§ Qué se pide
Sigue escribiendo el texto sobre Luis Herrera a partir de su última oración.

§ Fragmento de página
▬▬▬
¡No se nos ponga distante! le decían y repetían en los sectores más empobrecidos del país a Luis Herrera, candidato presidencial. Sus compañeros le llamaron “el campeón del retorno”. Con él regresa el partido COPEI a la presidencia de Venezuela en 1979, cinco años después de haber concluido su primer mandato Rafael Caldera, su fundador.
Ese ¡no se nos ponga distante! significaba para la gente el reclamo por el olvido secular, tras las visitas que cada quinquenio le hacían los líderes políticos sólo en procura de sus votos. Pero Luis Herrera acoge el desafío, justamente por ser un hombre que venido del pueblo era y fue hasta el final de sus días una personalidad llana, cercana, sólo deseosa de servir, sobre todo a los más pobres entre los pobres. Seguía el ejemplo, así lo declara varias veces, de la Madre Teresa de Calcuta, y no por populista. Jamás lo fue, al punto de hacerse declarar el “presidente de los pobres”. “La esperanza de la humanidad son los pobres”, recordaba y machacaba, evocando a la Santa. Este año celebramos su centenario.
▬▬▬
§ Los datos
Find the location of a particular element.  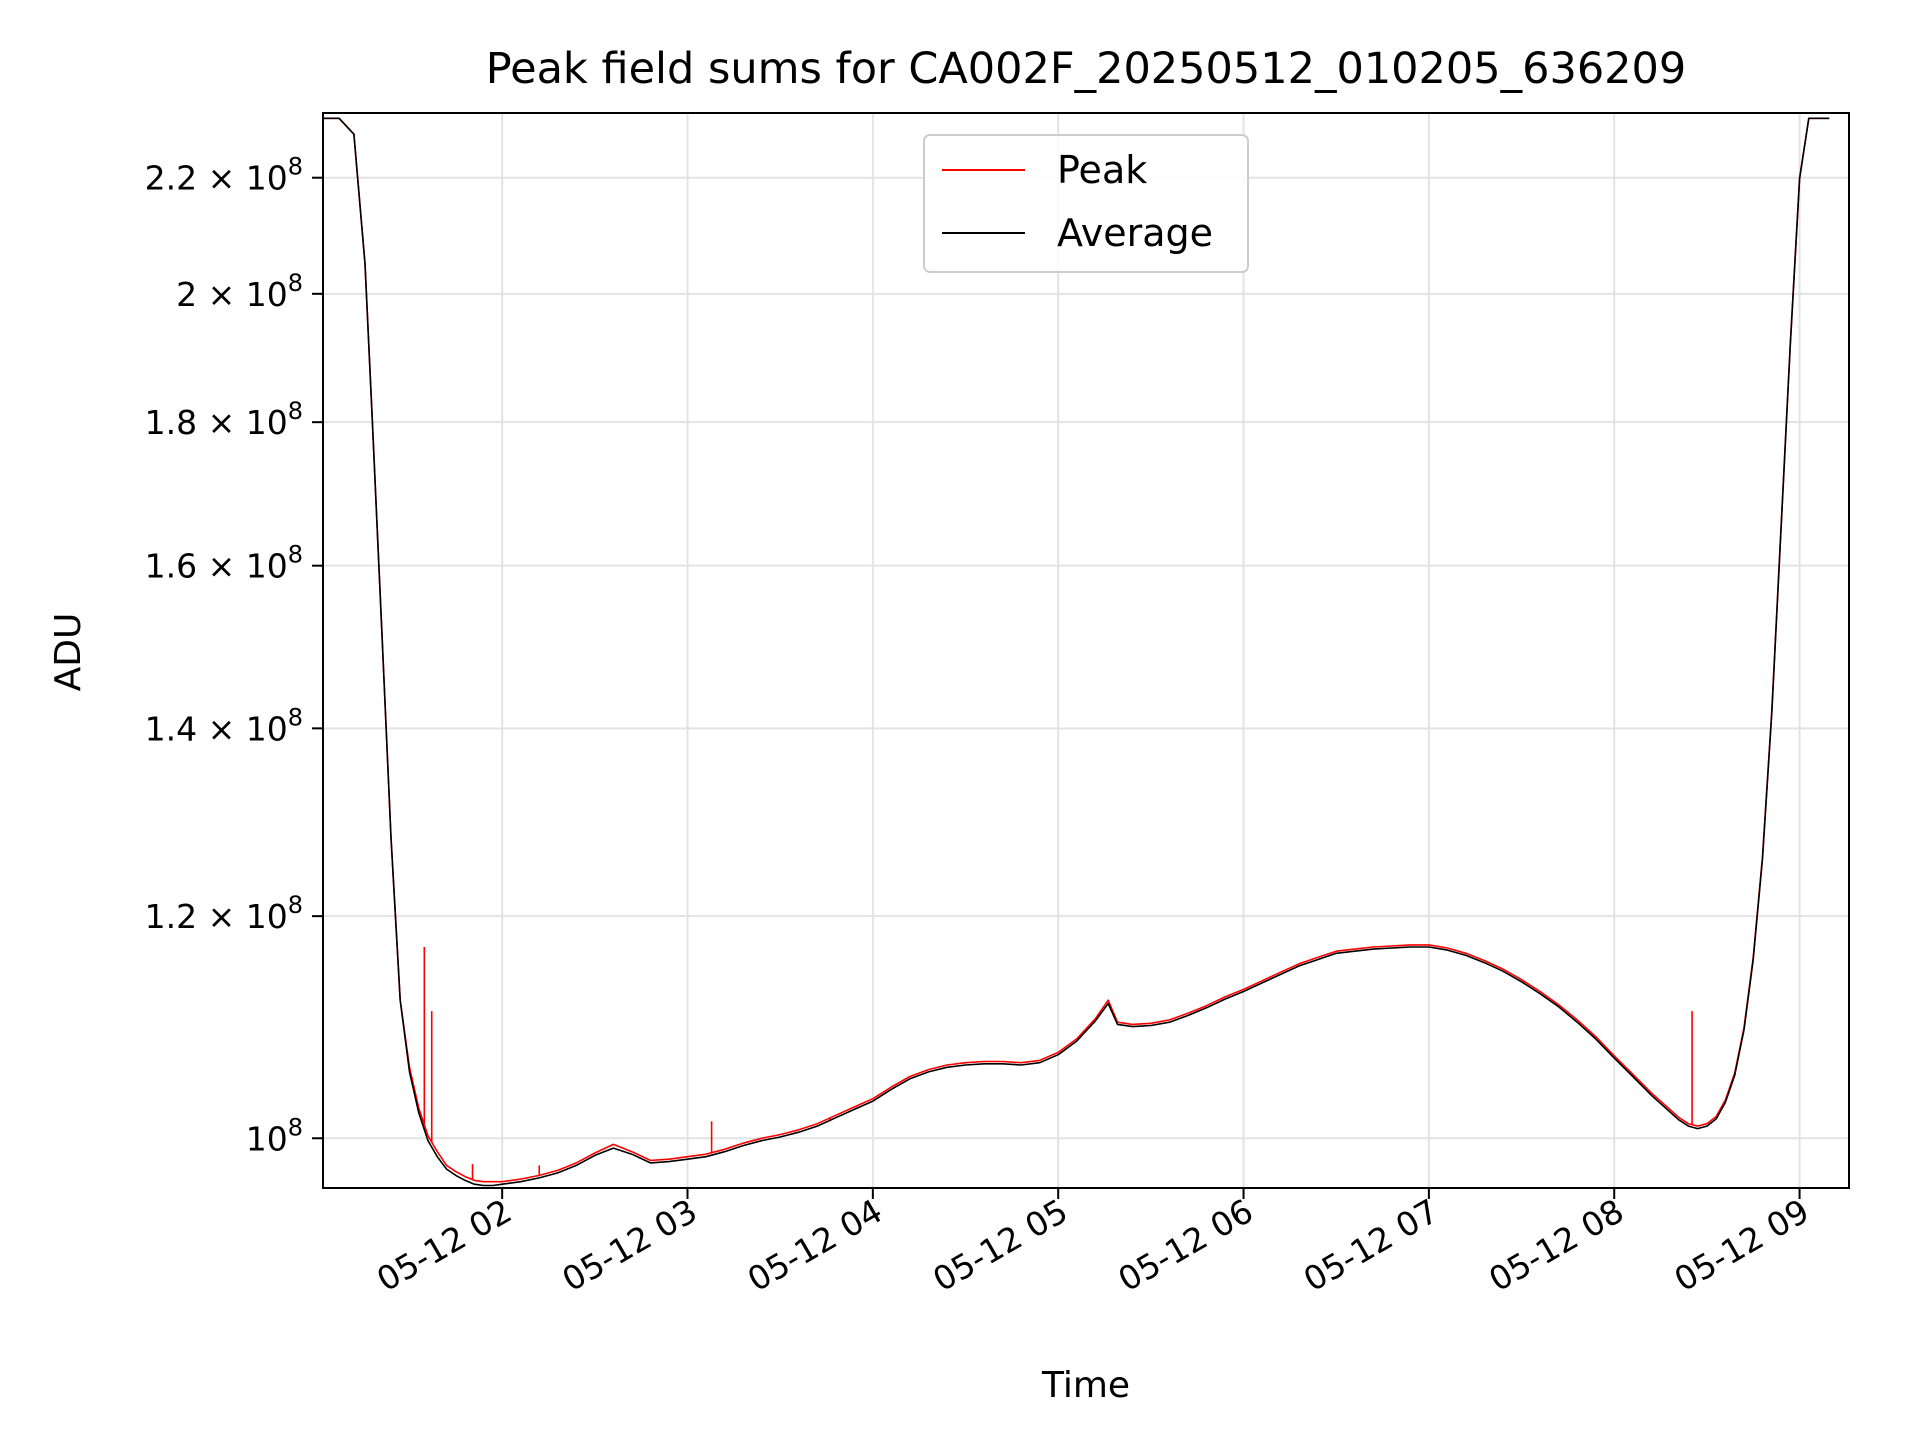

y-tick-label: 1.8 × 108 is located at coordinates (224, 420).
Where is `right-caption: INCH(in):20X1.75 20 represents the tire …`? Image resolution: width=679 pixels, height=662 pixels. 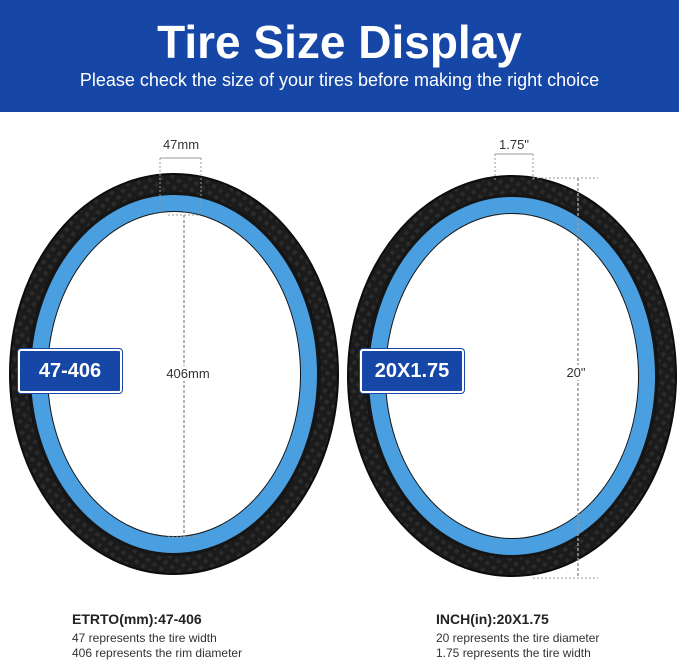
right-caption: INCH(in):20X1.75 20 represents the tire … is located at coordinates (551, 636).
▬▬▬
§ Respuesta esperada
Supe de Luis Herrera siendo yo estudiante y discípulo del Hermano Gaudencio Eloy, en el Colegio La Salle de Tienda Honda. Frisaba 15 años y Gaudencio, nuestro profesor de apologética no se cansaba de repetirnos a sus alumnos lo orgulloso que se sentía de su exalumno de Barquisimeto Luís. Luís a secas lo mencionaba. Mediaban aún cinco lustros para que llegase a ocupar el Palacio de Misia Jacinta. Nos visitaba y nos hablaba allí, invitado por Gaudencio, en esa vieja casa neoclásica próxima a la esquina de Santa Bárbara que acoge al plantel fundado en 1921, sobre la doctrina social de la Iglesia.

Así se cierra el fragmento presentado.